Collected data entries
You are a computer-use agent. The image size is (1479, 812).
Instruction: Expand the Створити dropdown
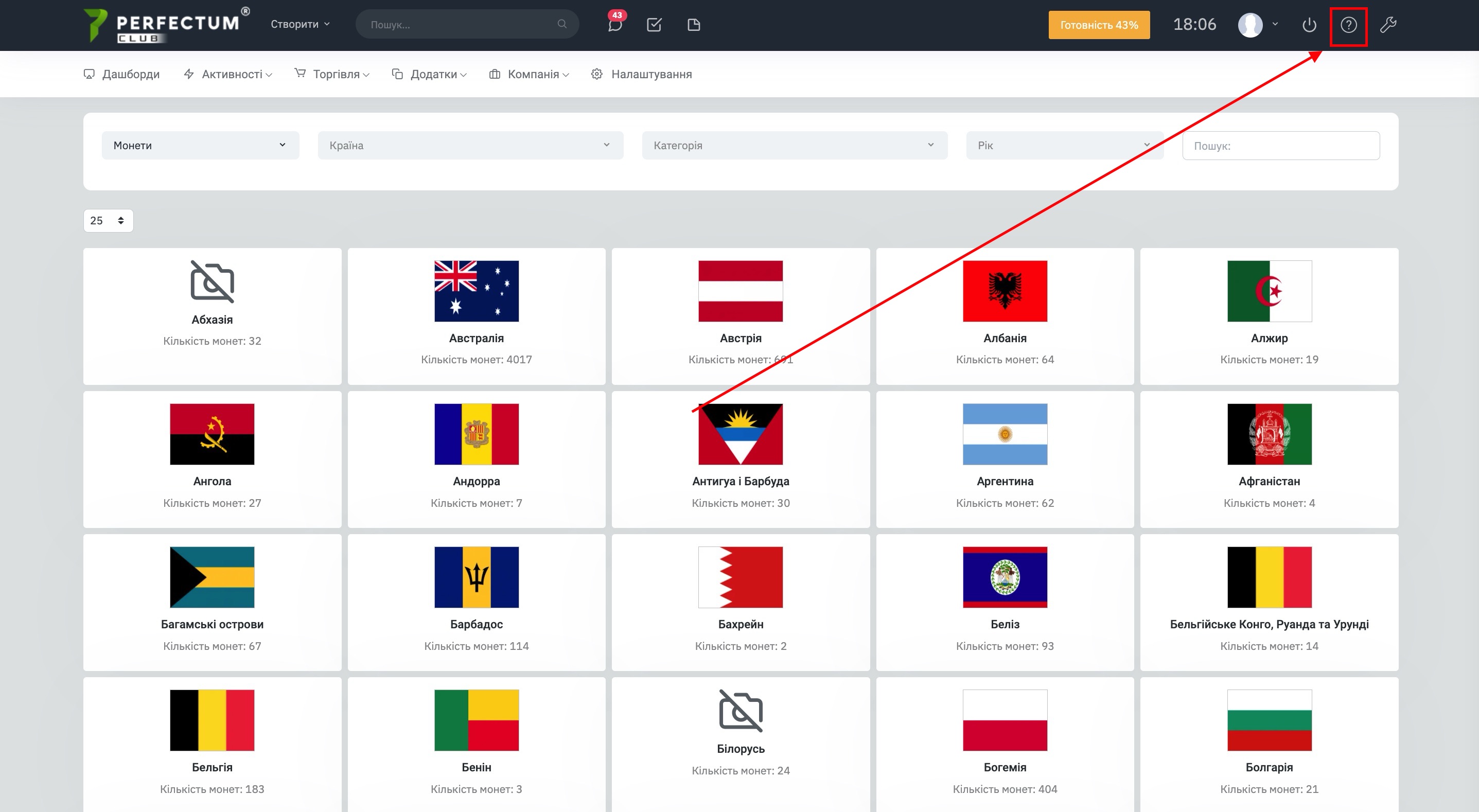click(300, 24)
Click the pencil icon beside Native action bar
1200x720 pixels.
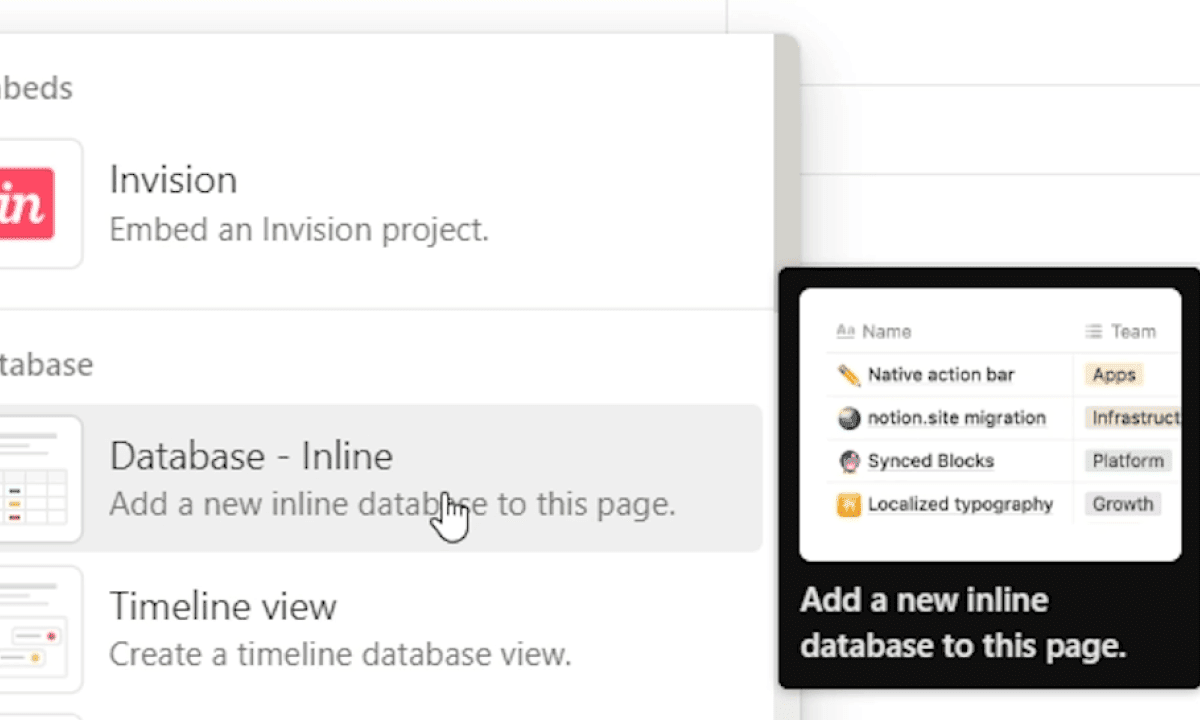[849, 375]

The request »
Reproduce every line of the material above verbatim, omitting the pictures.

Response below »
You are a computer-use agent. The image size is (1479, 812).
Instruction: Expand the Створити dropdown
click(300, 24)
Click the pencil icon beside Native action bar
1200x720 pixels.
[849, 375]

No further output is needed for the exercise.